Re: [PATCH net-next] sctp: add support for SCTP_REUSE_PORT sockopt

2018-05-21 Thread Michael Tuexen
> On 21. May 2018, at 13:39, Neil Horman  wrote:
> 
> On Sun, May 20, 2018 at 10:54:04PM -0300, Marcelo Ricardo Leitner wrote:
>> On Sun, May 20, 2018 at 08:50:59PM -0400, Neil Horman wrote:
>>> On Sat, May 19, 2018 at 03:44:40PM +0800, Xin Long wrote:
 This feature is actually already supported by sk->sk_reuse which can be
 set by SO_REUSEADDR. But it's not working exactly as RFC6458 demands in
 section 8.1.27, like:
 
  - This option only supports one-to-one style SCTP sockets
  - This socket option must not be used after calling bind()
or sctp_bindx().
 
 Besides, SCTP_REUSE_PORT sockopt should be provided for user's programs.
 Otherwise, the programs with SCTP_REUSE_PORT from other systems will not
 work in linux.
 
 This patch reuses sk->sk_reuse and works pretty much as SO_REUSEADDR,
 just with some extra setup limitations that are neeeded when it is being
 enabled.
 
 "It should be noted that the behavior of the socket-level socket option
 to reuse ports and/or addresses for SCTP sockets is unspecified", so it
 leaves SO_REUSEADDR as is for the compatibility.
 
 Signed-off-by: Xin Long 
 ---
 include/uapi/linux/sctp.h |  1 +
 net/sctp/socket.c | 48 
 +++
 2 files changed, 49 insertions(+)
 
>>> A few things:
>>> 
>>> 1) I agree with Tom, this feature is a complete duplication of the 
>>> SK_REUSEPORT
>>> socket option.  I understand that this is an implementation of the option 
>>> in the
>>> RFC, but its definately a duplication of a feature, which makes several 
>>> things
>>> really messy.
>>> 
>>> 2) The overloading of the sk_reuse opeion is a bad idea, for several 
>>> reasons.
>>> Chief among them is the behavioral interference between this patch and the
>>> SO_REUSEADDR socket level option, that also sets this feature.  If you set
>>> sk_reuse via SO_REUSEADDR, you will set the SCTP port reuse feature 
>>> regardless
>>> of the bind or 1:1/1:m state of the socket.  Vice versa, if you set this 
>>> socket
>>> option via the SCTP_PORT_REUSE option you will inadvertently turn on address
>>> reuse for the socket.  We can't do that.
>> 
>> Given your comments, going a bit further here, one other big
>> implication is that a port would never be able to be considered to
>> fully meet SCTP standards regarding reuse because a rogue application
>> may always abuse of the socket level opt to gain access to the port.
>> 
>> IOW, the patch allows the application to use such restrictions against
>> itself and nothing else, which undermines the patch idea.
>> 
> Agreed.
> 
>> I lack the knowledge on why the SCTP option was proposed in the RFC. I
>> guess they had a good reason to add the restriction on 1:1/1:m style.
>> Does the usage of the current imply in any risk to SCTP sockets?
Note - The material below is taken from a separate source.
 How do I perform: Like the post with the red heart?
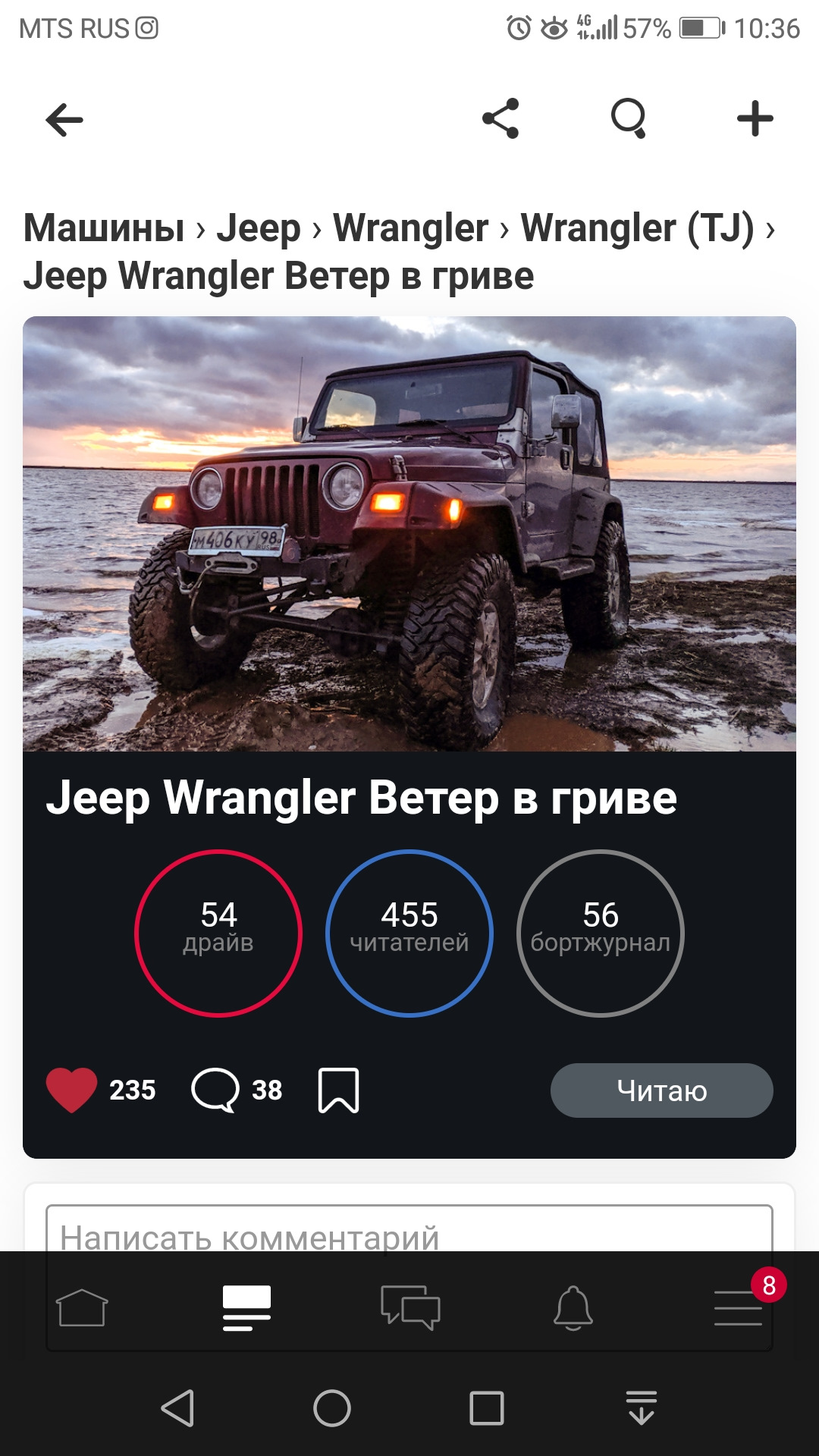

If
>> yes, that would give some grounds for going forward with the SCTP
>> option.
>> 
> I'm also not privy to why the sctp option was proposed, though I expect that 
> the
> lack of standardization of SO_REUSEPORT probably had something to do with it.
> As for the reasoning behind restriction to only 1:1 sockets, if I had to 
> guess,
> I would say it likely because it creates ordering difficulty at the 
> application
> level.
> 
> CC-ing Michael Tuxen, who I believe had some input on this RFC.  Hopefully he
> can shed some light on this.
Dear all,

the reason this was added is to have a specified way to allow a system to
behave like a client and server making use of the INIT collision.

For 1-to-many style sockets you can do this by creating a socket, binding it,
calling listen on it and trying to connect to the peer.

For 1-to-1 style sockets you need two sockets for it. One listener and one
you use to connect (and close it in case of failure, open a new one...).

It was not clear if one can achieve this with SO_REUSEPORT and/or SO_REUSEADDR
on all platforms. We left that unspecified.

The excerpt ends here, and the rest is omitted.